= Beginning of Section =
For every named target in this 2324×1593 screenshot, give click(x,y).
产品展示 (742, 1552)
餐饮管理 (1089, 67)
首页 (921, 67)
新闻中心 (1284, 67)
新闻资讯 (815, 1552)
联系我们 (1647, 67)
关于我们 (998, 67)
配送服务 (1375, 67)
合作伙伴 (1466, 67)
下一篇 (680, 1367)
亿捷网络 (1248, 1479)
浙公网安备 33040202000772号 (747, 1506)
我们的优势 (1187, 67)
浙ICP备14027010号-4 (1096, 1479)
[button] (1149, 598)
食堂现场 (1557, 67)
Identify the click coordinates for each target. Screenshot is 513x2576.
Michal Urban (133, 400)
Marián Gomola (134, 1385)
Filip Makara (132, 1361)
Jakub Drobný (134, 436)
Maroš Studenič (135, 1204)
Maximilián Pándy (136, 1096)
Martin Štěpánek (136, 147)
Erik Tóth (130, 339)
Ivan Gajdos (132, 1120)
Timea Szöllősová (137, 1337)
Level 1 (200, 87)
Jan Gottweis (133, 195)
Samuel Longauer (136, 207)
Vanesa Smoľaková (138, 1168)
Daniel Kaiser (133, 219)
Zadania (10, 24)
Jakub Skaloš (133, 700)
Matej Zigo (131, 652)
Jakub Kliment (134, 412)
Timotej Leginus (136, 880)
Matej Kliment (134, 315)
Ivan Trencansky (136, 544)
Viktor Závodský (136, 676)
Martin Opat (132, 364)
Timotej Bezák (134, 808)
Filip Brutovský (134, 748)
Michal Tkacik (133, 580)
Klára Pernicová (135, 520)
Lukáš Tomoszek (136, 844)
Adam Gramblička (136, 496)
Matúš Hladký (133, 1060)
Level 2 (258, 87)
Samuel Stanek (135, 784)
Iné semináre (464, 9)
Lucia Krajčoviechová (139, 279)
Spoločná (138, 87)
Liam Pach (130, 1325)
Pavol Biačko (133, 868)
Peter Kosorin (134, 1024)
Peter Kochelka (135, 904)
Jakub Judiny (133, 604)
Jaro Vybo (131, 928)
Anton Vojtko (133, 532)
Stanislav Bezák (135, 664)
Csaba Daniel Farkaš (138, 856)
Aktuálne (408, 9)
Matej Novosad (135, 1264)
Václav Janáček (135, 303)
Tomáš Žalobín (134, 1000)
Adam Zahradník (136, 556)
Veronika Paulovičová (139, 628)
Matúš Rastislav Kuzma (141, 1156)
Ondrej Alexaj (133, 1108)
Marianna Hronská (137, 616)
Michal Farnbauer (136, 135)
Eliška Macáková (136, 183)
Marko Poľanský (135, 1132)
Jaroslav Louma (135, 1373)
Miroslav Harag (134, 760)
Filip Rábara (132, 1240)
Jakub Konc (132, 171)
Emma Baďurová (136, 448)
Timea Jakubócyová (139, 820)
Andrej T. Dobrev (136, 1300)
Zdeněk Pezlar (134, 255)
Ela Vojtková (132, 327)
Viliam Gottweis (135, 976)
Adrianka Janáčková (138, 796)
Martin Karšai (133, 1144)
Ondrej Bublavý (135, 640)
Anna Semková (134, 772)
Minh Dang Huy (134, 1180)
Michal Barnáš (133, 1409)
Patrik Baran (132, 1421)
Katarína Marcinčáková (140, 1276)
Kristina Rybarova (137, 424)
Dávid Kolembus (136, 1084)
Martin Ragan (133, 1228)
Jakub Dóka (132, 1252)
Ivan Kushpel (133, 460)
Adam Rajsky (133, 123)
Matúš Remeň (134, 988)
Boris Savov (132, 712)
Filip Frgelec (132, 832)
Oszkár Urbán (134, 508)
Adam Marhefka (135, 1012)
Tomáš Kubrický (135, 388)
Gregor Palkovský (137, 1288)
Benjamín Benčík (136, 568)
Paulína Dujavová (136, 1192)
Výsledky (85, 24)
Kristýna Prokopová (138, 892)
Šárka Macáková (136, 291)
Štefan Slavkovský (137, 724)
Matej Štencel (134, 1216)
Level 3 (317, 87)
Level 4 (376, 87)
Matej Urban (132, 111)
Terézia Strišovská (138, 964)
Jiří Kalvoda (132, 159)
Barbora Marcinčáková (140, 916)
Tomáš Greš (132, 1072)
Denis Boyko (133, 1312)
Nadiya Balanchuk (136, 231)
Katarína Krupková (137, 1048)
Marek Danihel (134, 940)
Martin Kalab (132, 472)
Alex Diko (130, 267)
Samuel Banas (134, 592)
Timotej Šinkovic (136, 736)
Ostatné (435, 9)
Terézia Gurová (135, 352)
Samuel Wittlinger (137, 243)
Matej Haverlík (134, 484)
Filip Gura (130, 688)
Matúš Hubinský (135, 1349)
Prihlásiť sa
= End of Section =
WHAT THE TASK ASKS: Verbatim output is expected for the lines from the start of the data to the line in which "浙公网安备 33040202000772号 (747, 1506)" appears, both included.

FINISHED TASK:
For every named target in this 2324×1593 screenshot, give click(x,y).
产品展示 (742, 1552)
餐饮管理 (1089, 67)
首页 (921, 67)
新闻中心 (1284, 67)
新闻资讯 (815, 1552)
联系我们 (1647, 67)
关于我们 (998, 67)
配送服务 (1375, 67)
合作伙伴 (1466, 67)
下一篇 (680, 1367)
亿捷网络 (1248, 1479)
浙公网安备 33040202000772号 (747, 1506)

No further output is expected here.